Foreign portfolio investments to the Philippines posted a $57.51- million net outflow last month, which reversed the $206.47 million in net capital retained in July as well as the $427.07 million tallied a year ago.
Such flighty capital are often called as “hot money” given the ease by which these funds enter and leave markets.
Market players plucked out more funds from the country amid worries on the “reinvigorated anti-drug campaign” of the Duterte administration, as well as rising geopolitical tensions between North Korea and the United States, the BSP said in a statement sent yesterday.

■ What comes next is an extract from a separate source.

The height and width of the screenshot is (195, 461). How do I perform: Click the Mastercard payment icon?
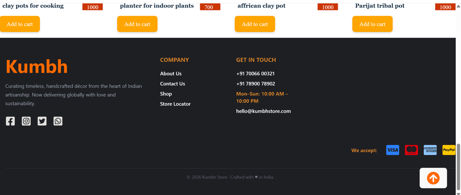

Foreign players placed as much as $936 million in the Philippines last month, but was cancelled out by the $994 million which headed out. These compare to the $1.434 billion invested in July, which was partially offset by withdrawals worth $1.228 billion.
Investors also opted to bring more funds out amid mixed corporate earnings reports for the second quarter, alongside alleged anomalies at the Bureau of Customs, the BSP said. These added to the usual “ghost” month woes in the market, which traditionally sees thin trading as superstition dictates that the season is bad for making any big-ticket investments.

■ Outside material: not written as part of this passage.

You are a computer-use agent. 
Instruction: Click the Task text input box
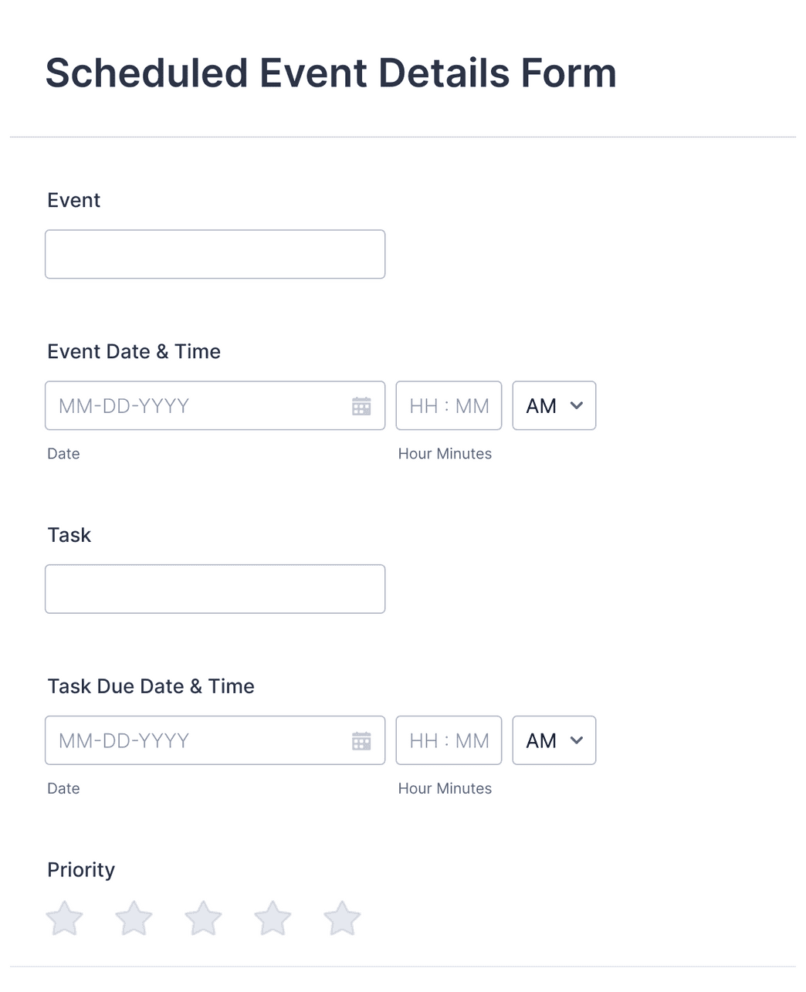click(x=215, y=589)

In particular, withdrawals peaked between Aug. 14-18 as $329.01 million worth of capital headed out.
Reports of minors killed along the streets of Manila surfaced in August, which escalated concerns over the bloody crackdown on illegal drugs and crime which is the centerpiece of President Rodrigo R. Duterte’s platform of governance.
This came alongside the discovery of P6.4 billion worth of smuggled shabu shipments which entered the country that merited a Congressional probe and eventually led to the resignation of Customs Commissioner Nicanor E. Faeldon.

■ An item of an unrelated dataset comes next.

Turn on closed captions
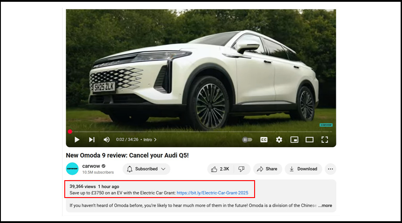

Outside the country, tensions between Pyongyang and Washington escalated after North Korea launched a missile towards Japan, a known US ally.
About 84.9% of the investments registered that month went into shares of listed firms, mainly to banks; holding companies; food, beverage, and tobacco firms; property companies; and transportation services companies, the BSP said.
Meanwhile, 15.1% of the inbound flows went into government-issued debt papers which yielded net outflows.
Bulk of the flighty investments came from the United Kingdom, the United States, Luxembourg, Malaysia, and Hong Kong. However, nearly 80% of the outbound investments went back to the US, which is still considered as safe haven.
The August print brought the year-to-date tally to a $318.88-million net outflow, a turnaround from the $1.974 billion in retained foreign capital tallied during the same period in 2016.
The central bank expects a $900-million net outflow for the entire year, citing that continued geopolitical threats and policy uncertainty both locally and overseas dampen investor appetite towards the Philippines. However, BSP Deputy Governor Diwa C. Guinigundo said last week that portfolio flows could recover amid expectations that exports will remain growing and as economic activity stays robust.